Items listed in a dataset
=== Section Start ===

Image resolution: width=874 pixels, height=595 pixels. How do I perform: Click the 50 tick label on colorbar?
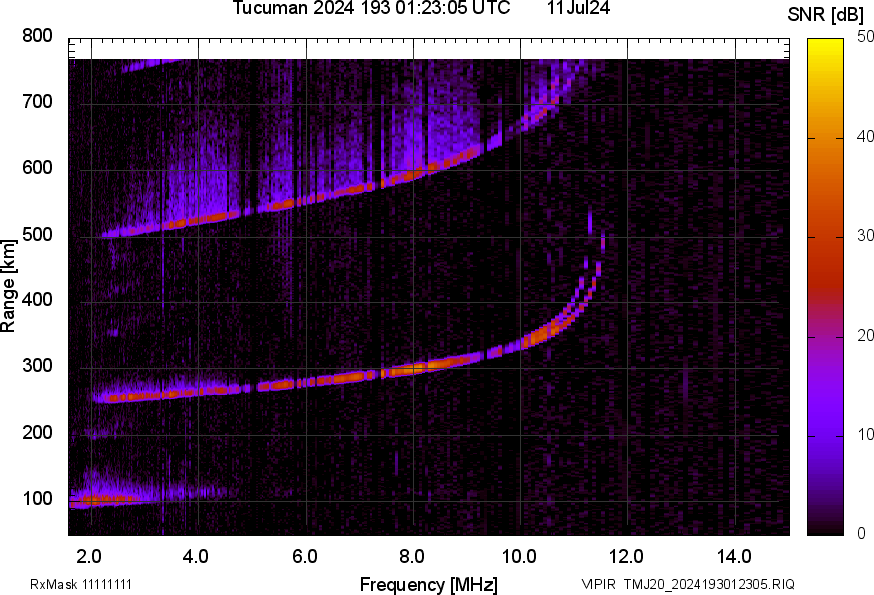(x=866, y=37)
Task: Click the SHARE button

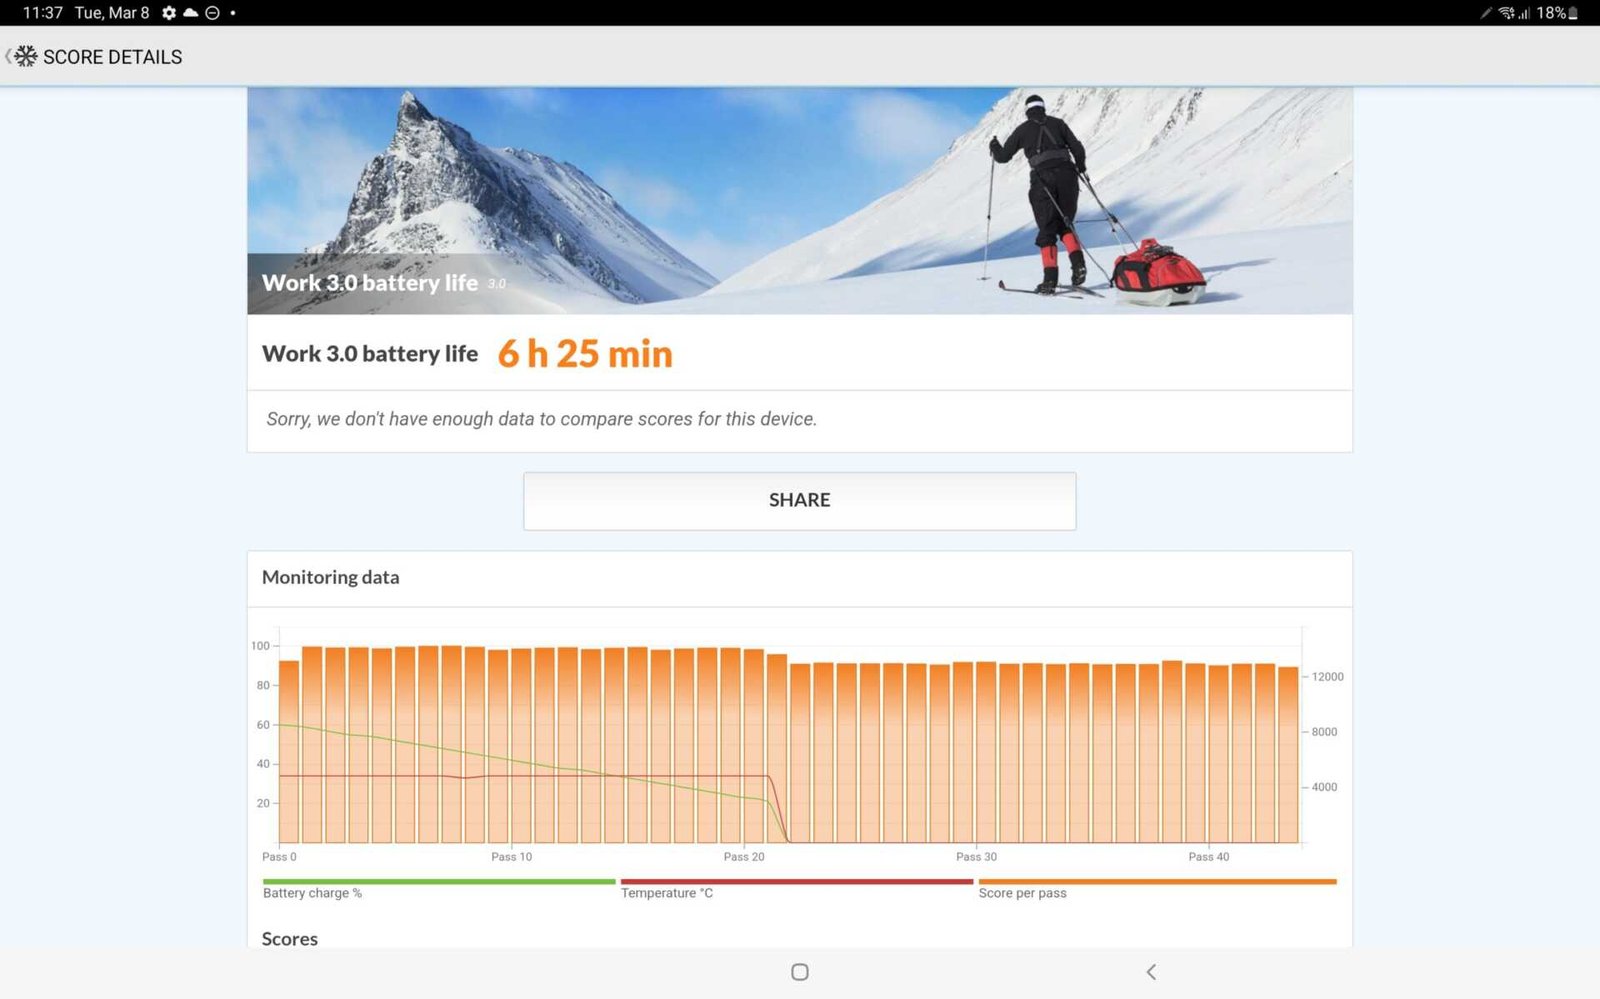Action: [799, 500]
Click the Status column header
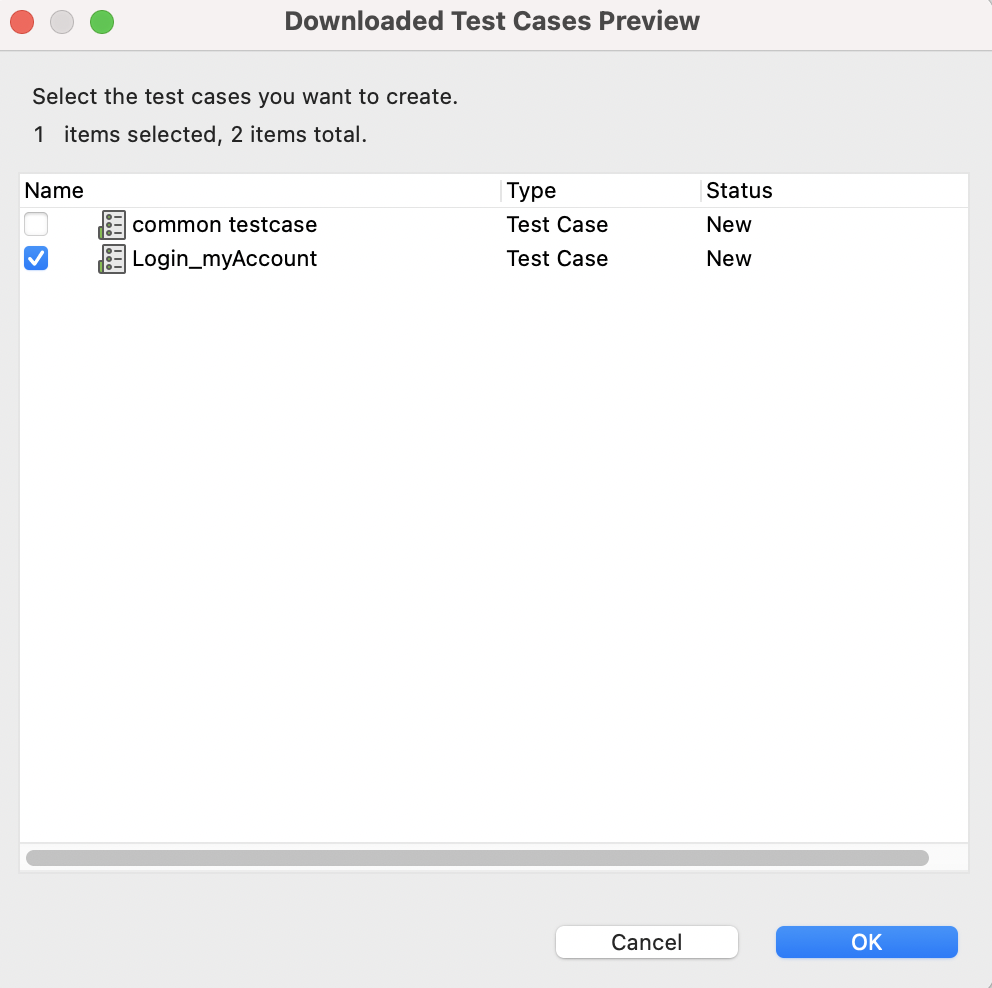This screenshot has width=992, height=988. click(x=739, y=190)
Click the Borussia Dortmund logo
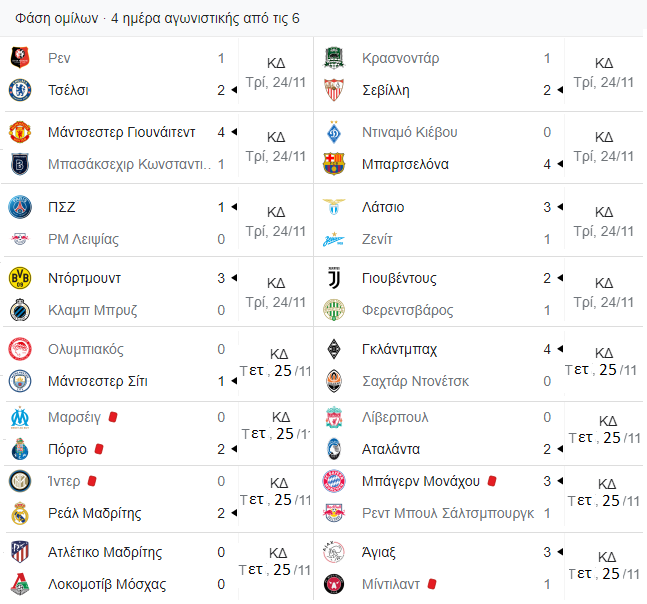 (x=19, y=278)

=== Section End ===

— HOW TO COMPLETE THIS TASK —
All of the entries above need to be transcribed exactly, except for the pictures.

— FINISHED EXERCISE —
Image resolution: width=874 pixels, height=595 pixels. How do I perform: Click the 50 tick label on colorbar?
(x=866, y=37)
Task: Click the SHARE button

Action: [799, 500]
Click the Status column header
This screenshot has width=992, height=988. click(x=739, y=190)
Click the Borussia Dortmund logo
 (x=19, y=278)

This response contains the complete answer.